С этого момента начался фильм, от которого нельзя оторваться. Документалистика нередко поднималась до открытия в человеке потаенных качеств - в этом ее главное предназначение. Но здесь перед нами идет процесс преображения решительно всего, что было вовлечено в эти киносъемки. Оттаивал Антон, в нем открывались бездны, о которых нельзя было подозревать. Прозревали люди в съемочной группе: чужое, даже чуждое становилось не просто близким, но необходимым. Обе стороны открывали смысл и значение таких понятий, как человеческое тепло, сочувствие и любовь, без которых нельзя жить. Обе стали необходимы друг другу.
Четыре года шли съемки. И кадры связались в судьбу - не только этого конкретного Антона, и даже не только его распавшейся семьи: тяжело больной матери, которую мы узнали, полюбили и которую похоронили, оплакали вместе с немногими близкими; отца, который ушел из семьи и которому еще предстояло узнать своего сына. Благодаря этим кадрам можно заново узнать и полюбить народ своей страны - ему трудно, он не живет, а выживает, но он сохранил фантастическое терпение, умение понимать и сочувствовать, - встречаешь их на экране и с изумлением понимаешь, что на земле вроде бы нет "плохих людей".
Но фильм станет суровым приговором стране официальной, которая ничего не делает, чтобы выживание стало жизнью. В нем есть персонажи, словно принадлежащие другому народу: для них сама идея принять чужую боль оказывается нелепой. Но почему-то именно от таких и зависит, по нашим порядкам, если не все, то многое. Смотришь, как живут у нас больные и одинокие, как в детских домах не хватает добрых рук, как бедствуют без сестер милосердия больницы, и думаешь: как хорошо бы показать фильм в монастырях, где так любят говорить о милосердии, но не спешат помогать страждущим, как во всем мире, своим теплом, своей терпеливой любовью и человечностью.
Фильм станет открытием как для идеалистов-максималистов, так и для прирожденных иждивенцев: мол, пусть кто-то за нас вымоет парадное, пусть хорошая жизнь слетит к нам, как ангел, с небес. Оказывается, перевернуть мир можно, если сделать доброе дело хотя бы одному бедствующему.
Это доброе дело на самом деле почти неподъемно, и хочется поклониться вполне благополучному, кажется, человеку, который вот так, по велению сердца, отодвинул рутинные дела, ввинтился в бюрократические лабиринты, бился, разбивал лоб, но добился своего - спас для нас человека.
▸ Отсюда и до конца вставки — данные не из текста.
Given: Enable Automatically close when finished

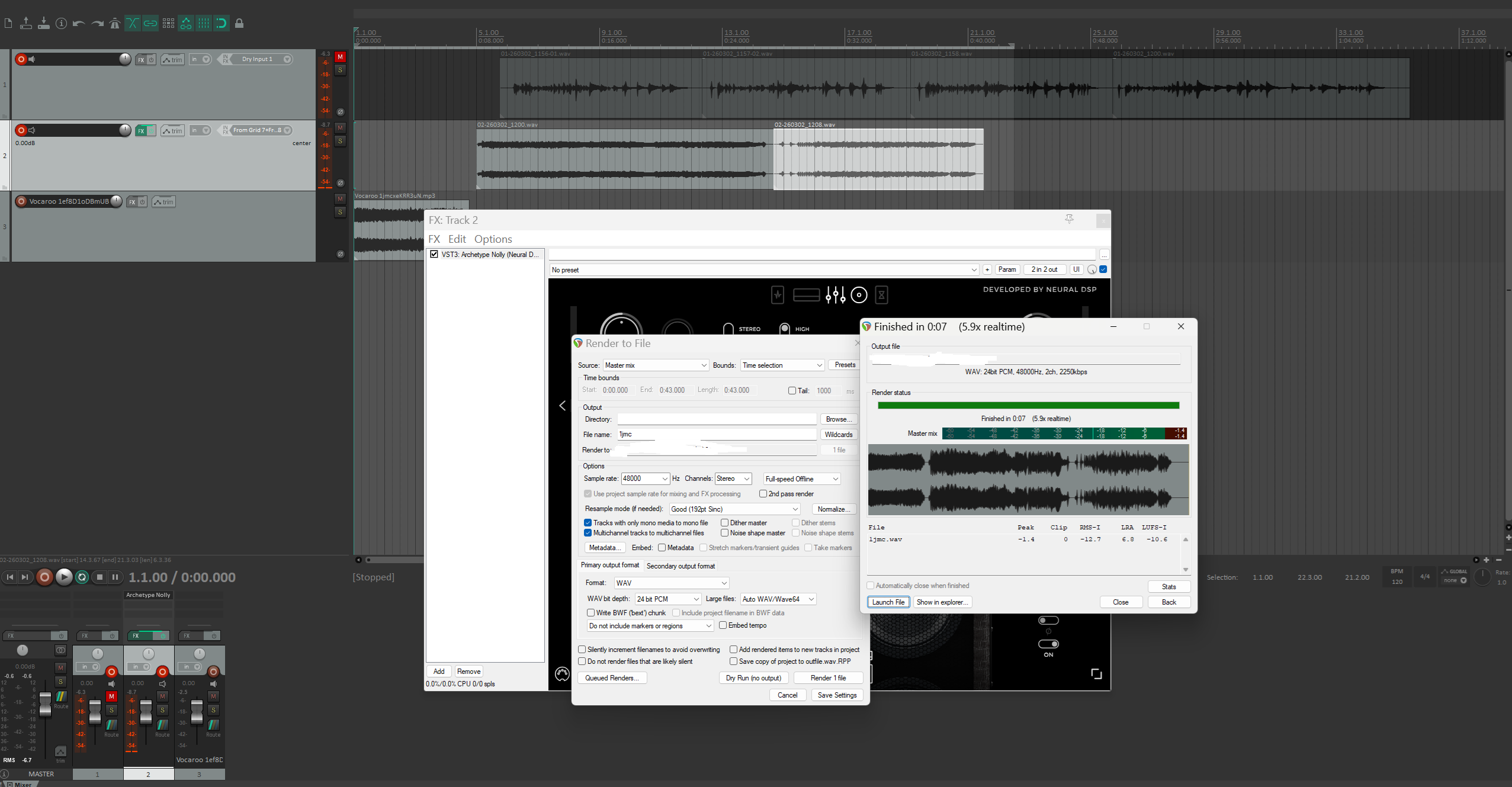Looking at the screenshot, I should [x=871, y=586].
При этом спас себя и многих из нас: после увиденного и пережитого начинаешь иначе думать о людях и о своих с ними отношениях.
Любовь Аркус в фильме утверждает, что все это сотворила камера. Это она вглядывалась в лица и наполняла их ранее не видимым светом и смыслом. Это она меняла тех, кто перед камерой, и тех, кто за нею. Это она сотворяла чудо преображения жизни из грязной, тусклой, бессмысленной, то беспросветно нищей, то бесстыже гламурной, - в чистейший свет понимания и сострадания. Она отбрасывала наносное и обнажала настоящее. Она сумела за два часа сроднить нас с людьми на экране так, как почти не бывает в игровом кино.
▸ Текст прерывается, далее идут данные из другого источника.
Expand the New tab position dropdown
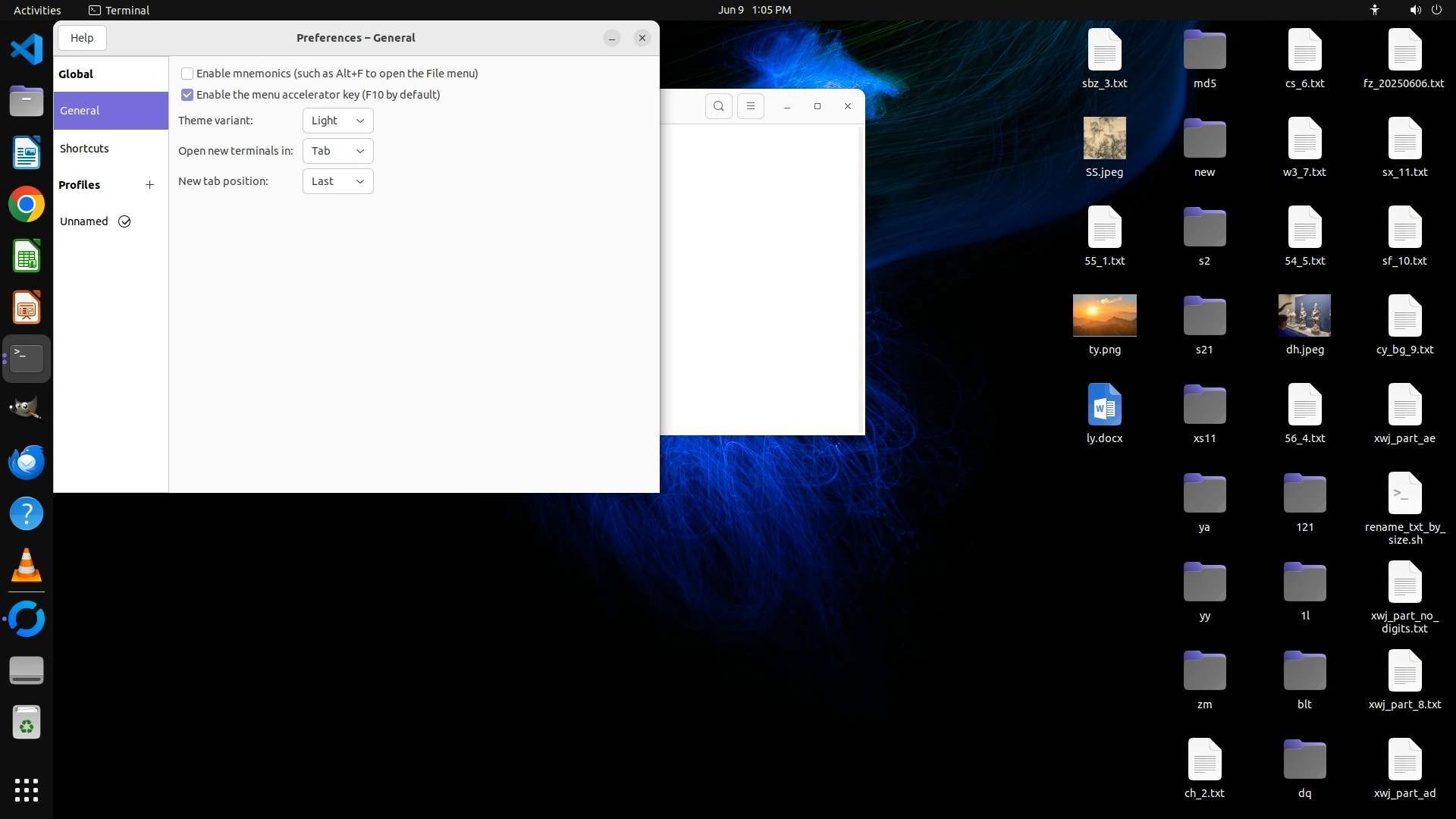 (x=337, y=181)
Это умно, жестко, правильно сделанный фильм. Он заставит войти в свой ритм, заново научит всматриваться и вслушиваться, не спеша вынырнуть из неприглядных и душных глубин жизни на мелкую рябь поверхности. Он открывает нам и масштаб личности автора, оказавшегося способным совершить то, на что отважатся очень немногие. Масштаб художника, сумевшего выстроить огромный материал так, что в фильме нет ни одного лишнего, пустого, незначащего кадра. А главное, сумевшего вернуть искусству его полузабытое назначение - умом и сердцем помогать человеку быть человеком.
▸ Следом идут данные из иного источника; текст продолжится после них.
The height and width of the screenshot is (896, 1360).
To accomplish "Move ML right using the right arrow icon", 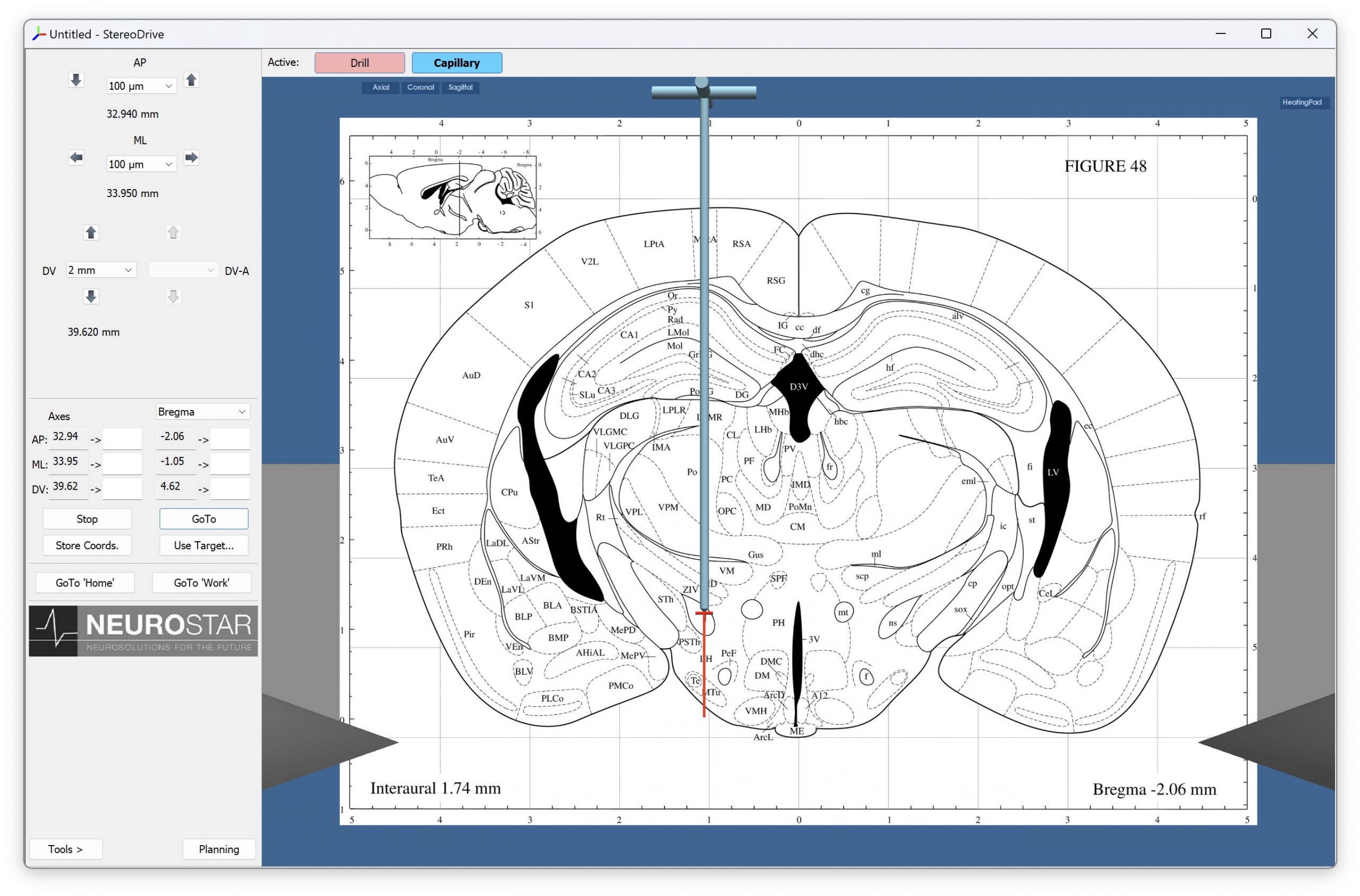I will [x=192, y=158].
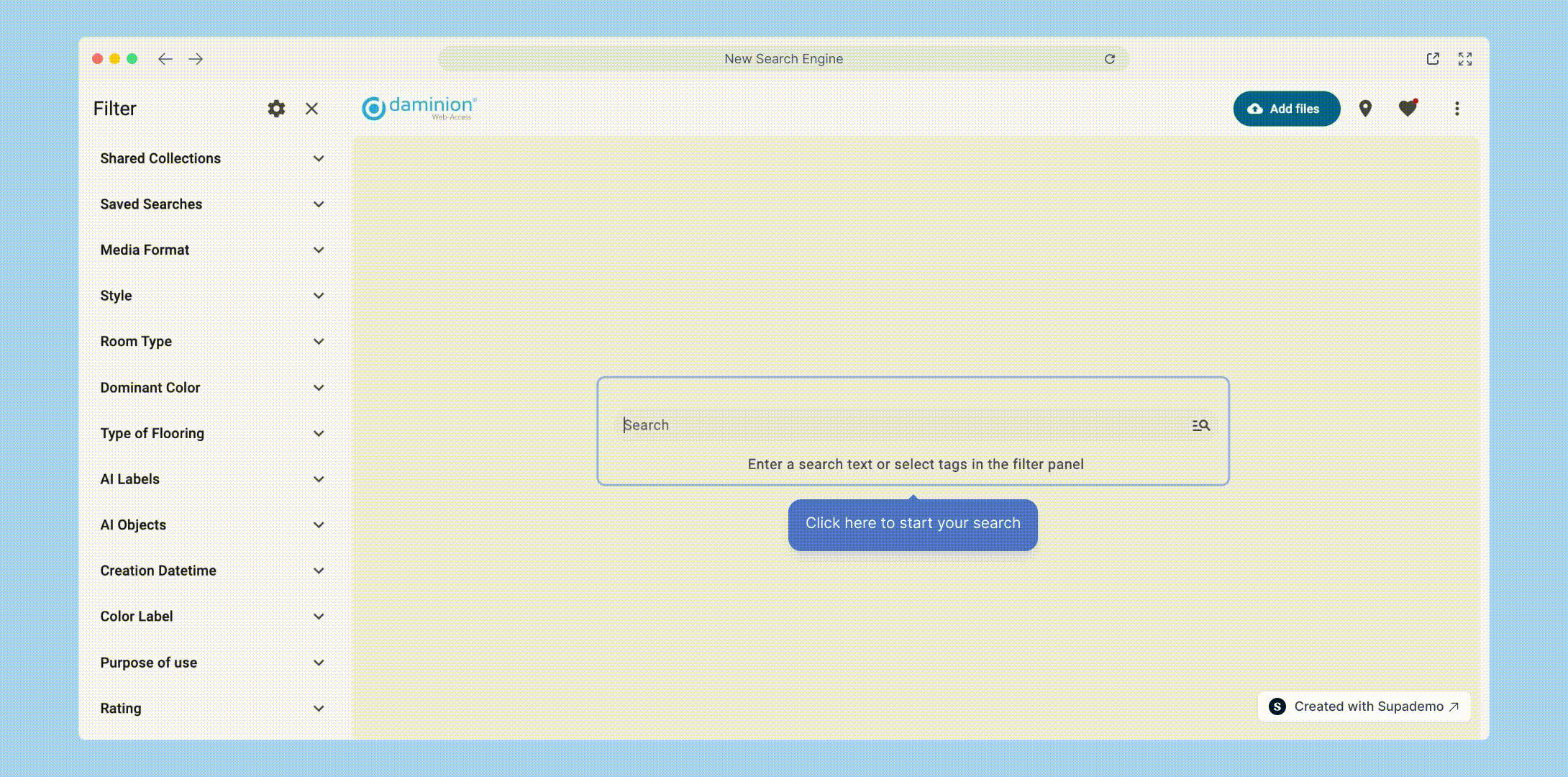The width and height of the screenshot is (1568, 777).
Task: Open the favorites heart icon
Action: [x=1408, y=109]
Финальные титры сообщают, что в работе над картиной приняло участие много хороших и талантливых людей нашего кино: все они поняли масштаб и цену того, что на их глазах снимается, монтируется и свершается. Необыкновенно жаль, что на Венецианском фестивале фильм Любови Аркус идет вне конкурса и вне нормального расписания. На сегодня это лучшее и самое важное, что здесь увидено и пережито.